# How much force is needed to break off the stick

Let's consider the following figure

The grey box contains a blue stick which is fixed. The blue stick has a length of $$a+b+c$$ and two diameters $$f,h$$. The diameter $$h$$ describes the part $$b$$ of the stick. The stick is fixed in the plane but the plane is not connected to the grey box. A force $$F$$ is pushing against the withe plane like in the picture. How much force is needed to break off the stick in part $$b$$?

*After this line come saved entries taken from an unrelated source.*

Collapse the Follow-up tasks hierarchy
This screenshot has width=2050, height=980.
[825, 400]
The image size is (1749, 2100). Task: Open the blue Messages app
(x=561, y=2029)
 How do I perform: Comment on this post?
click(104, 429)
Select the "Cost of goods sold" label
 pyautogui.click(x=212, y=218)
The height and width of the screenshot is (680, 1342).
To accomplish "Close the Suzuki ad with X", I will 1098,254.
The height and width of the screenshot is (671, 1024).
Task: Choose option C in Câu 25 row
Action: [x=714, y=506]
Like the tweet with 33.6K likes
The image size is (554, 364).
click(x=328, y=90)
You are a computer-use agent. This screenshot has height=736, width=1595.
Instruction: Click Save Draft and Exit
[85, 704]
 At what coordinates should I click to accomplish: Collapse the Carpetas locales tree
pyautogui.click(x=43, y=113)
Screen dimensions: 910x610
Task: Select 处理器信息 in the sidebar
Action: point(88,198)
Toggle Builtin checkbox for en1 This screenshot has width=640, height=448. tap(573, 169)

• How much effort have you applied to try to obtain a proposed solution? Commented Feb 26, 2023 at 20:03
• I don't have an idea how I could solve this because I had never a mechanical problem with a notch. What I also can say is that I see two different ways how this plane could move: One way would be striaght downward if the force is close to the notch or the plane is rotated if the force comes from the outer part of the plane. Commented Feb 26, 2023 at 20:26
• I just have some knowledge about bending sticks and not about stuff like in my picture. Commented Feb 26, 2023 at 20:43
• Apply your knowledge about bending sticks to try to solve the problem. We should like to see how far that takes you. Commented Feb 26, 2023 at 20:57
• Does the white plane slide against the grey plane or does it tilt ie pivot at the lower left corner? Commented Feb 26, 2023 at 21:18

$$X_F=a+b+c+d/2$$ We calculate the equivalent I of the cantilever beam, with the parallel axis. When it bends it will rotate about a point at the lower corner of the gray support, call it point A. Let's annotate the thickness of the bar, B.
$$I_{Beam} =I_{stick}+ A_{stick}*Y^2_{stick}$$ $$I_{stick}= bh^3/12$$ $$I_{Beam}=bh^3/12+bh(e+f/2)^2$$
$$\sigma_y=\frac{MC}{I_{Beam}}=\frac{(F*x)(e+f/2)}{bh^3/12+bh(e+f/2)^2}$$ $$F*X=\frac{\sigma y*(bh^3/12+bh(e+f/2)^2)}{e+f/2}$$
$$F=\frac{\sigma y*(bh^3/12+bh(e+f/2)^2)}{(e*f/2)*(a+b+c+d/2)}$$